Search code examples
c++c++11unordered-mapunordered-setstdset

iterate ordered versus unordered containers


I want to know which data-structures are more efficient for iterating through their elements between std::set, std::map and std::unordered_set, std::unordered_map.

I searched through SO and I found this question. The answers either propose to copy the elements in a std::vector or to use Boost.Container, which IMHO don't answer my question.

My purpose is to keep in a container a big number of unique elements, that most of the time I want to iterate through them. Insertions and extractions are more rare. I want to avoid std::vector in combination with std::unique.


Solution

  • Lets consider set vs unordered_set.

    The main difference here is the 'nature' of the iteration, that is the traversal of the set will give you the elements in order while traversing a range in an unordered set will give you a bunch of values in no particular order.

    Suppose you want to traverse a range [it1, it2]. If we exclude the lookup time that's needed to find elements it1 and it2 there can be no direct mapping from one case to another since the elements in between are not guarrandeed to be the same even if you've used the same elements to construct the container.

    There are cases however where something like this has meaning when e.g. you want to traverse a fixed number of elements (regardless of what they are) or when you need to traverse the whole container.

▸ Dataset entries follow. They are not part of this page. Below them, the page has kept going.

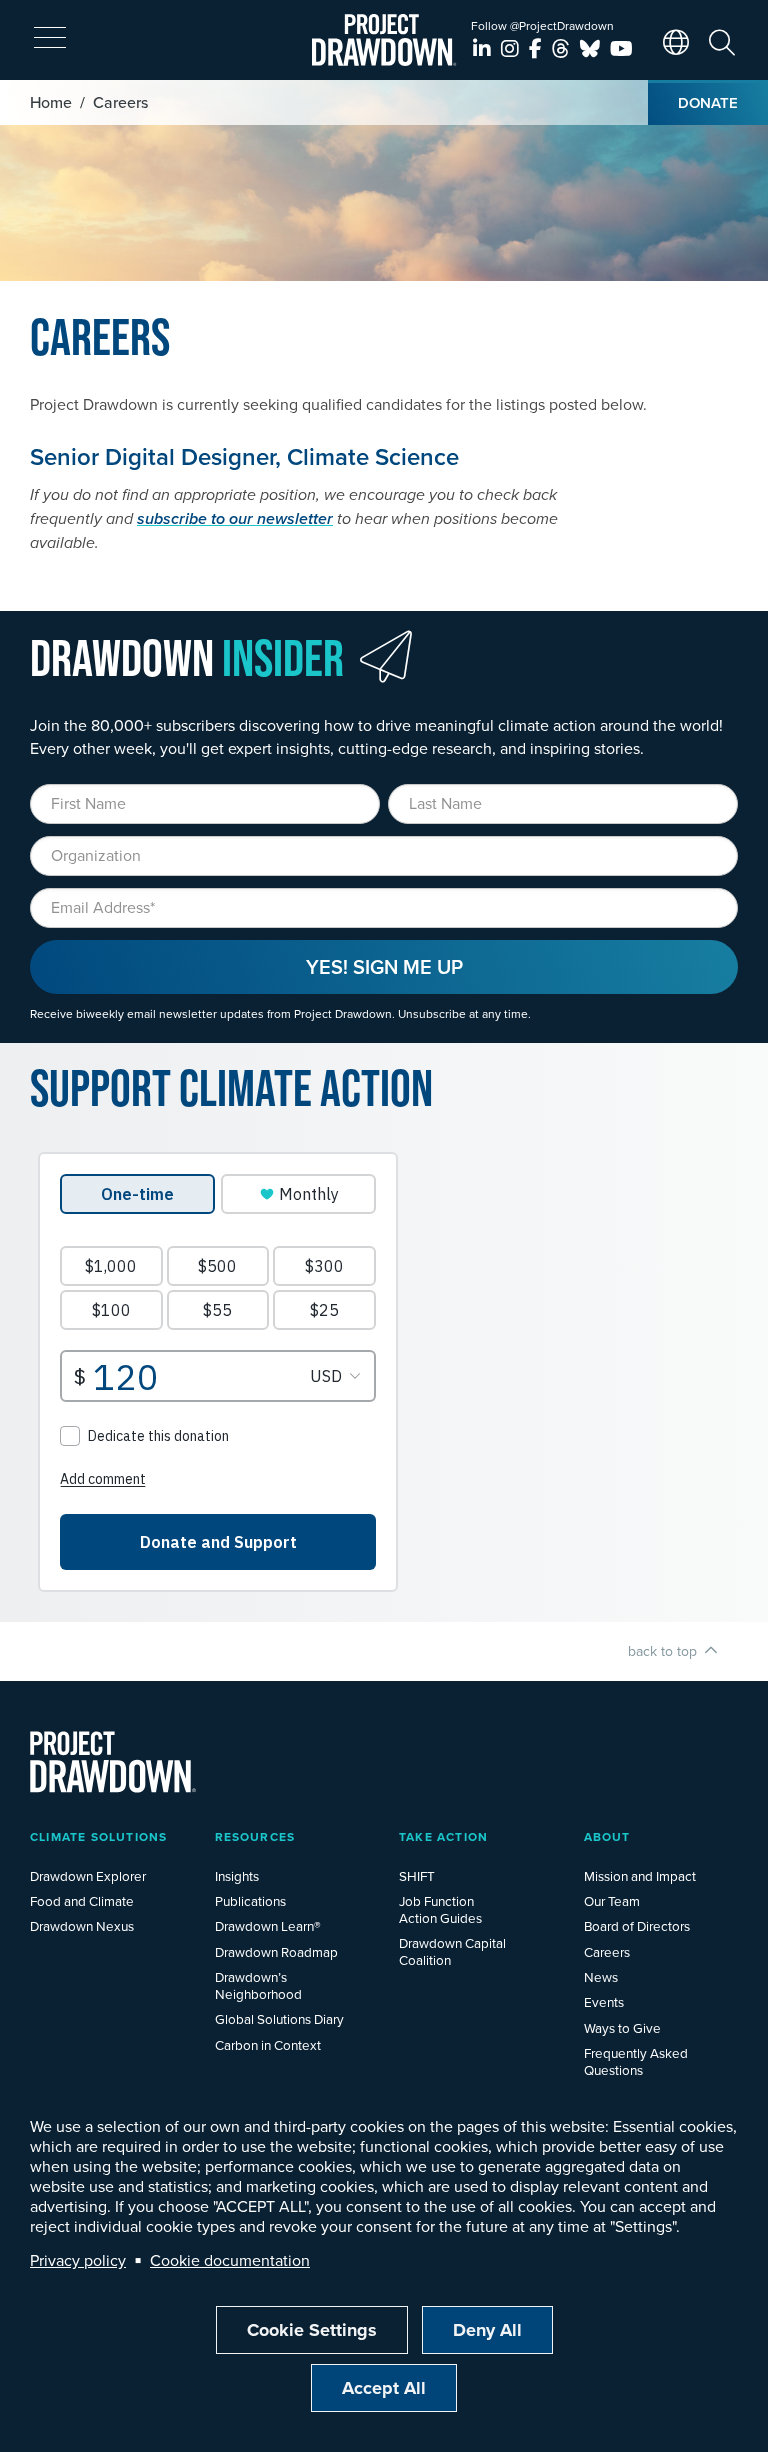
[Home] (384, 40)
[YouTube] (621, 48)
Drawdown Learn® (268, 1925)
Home (51, 102)
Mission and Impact (640, 1875)
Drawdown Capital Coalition (452, 1951)
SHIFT (417, 1875)
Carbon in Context (268, 2044)
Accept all (384, 2388)
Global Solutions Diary (279, 2018)
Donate (708, 102)
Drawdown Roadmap (276, 1951)
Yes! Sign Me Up (384, 966)
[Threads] (563, 48)
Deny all (487, 2330)
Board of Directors (637, 1925)
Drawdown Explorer (88, 1875)
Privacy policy (78, 2260)
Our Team (612, 1900)
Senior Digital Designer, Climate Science (244, 456)
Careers (607, 1951)
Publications (250, 1900)
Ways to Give (622, 2027)
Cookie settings (312, 2330)
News (601, 1976)
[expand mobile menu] (50, 38)
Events (604, 2001)
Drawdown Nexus (82, 1925)
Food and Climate (82, 1900)
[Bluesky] (592, 48)
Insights (237, 1875)
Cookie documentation (230, 2260)
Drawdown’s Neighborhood (258, 1985)
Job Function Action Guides (440, 1909)
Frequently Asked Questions (636, 2061)
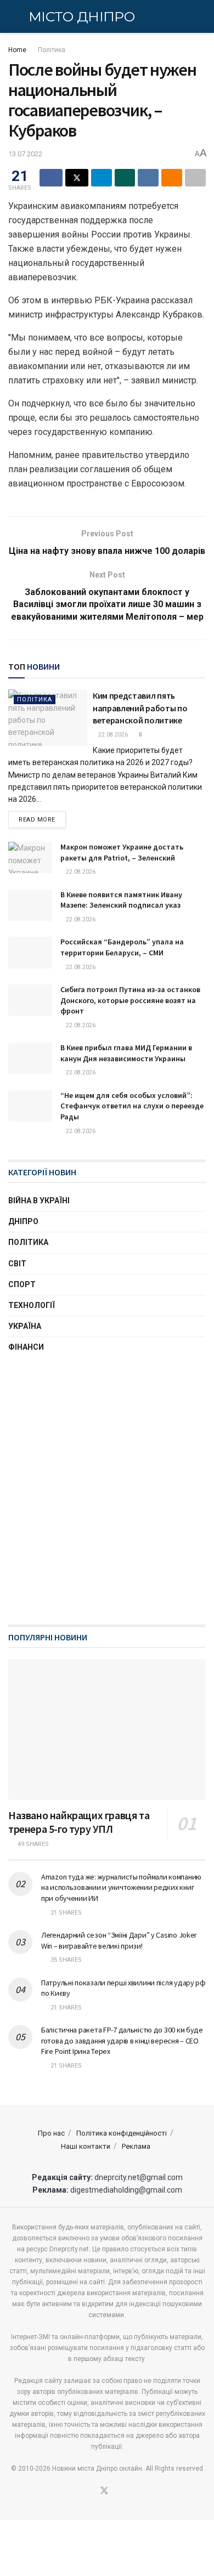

In such cases you need to consider implementation mechanics :

    Sets are usually implemented like Red–black trees (a form of binary search trees). Like all binary search trees allow efficient in-order traversal (LRR: left root right) of their elements. That is to traverse you pay the cost of pointer chasing (just like traversing a list).

    typical red black tree layout

    Unordered sets on the other hand are hash tables and to my knowledge the STL implementation uses hashing with chaining. That means (in a very very high level) that what's used for the structure is a (contiguous) buffer where each element is the head of a chain (list) that contains the elements. The way the elements are layed out across those chains (buckets) and across the buffer will affect the traversal time, however you'll be chasing pointers once again jumping through differents lists as well this time. I don't think it'll vary significantly from the tree case but won't be any better for sure.

    schematic layout of hashing with chaining

    In any case micro tuning and benchmarking will give you the answer for your particular application.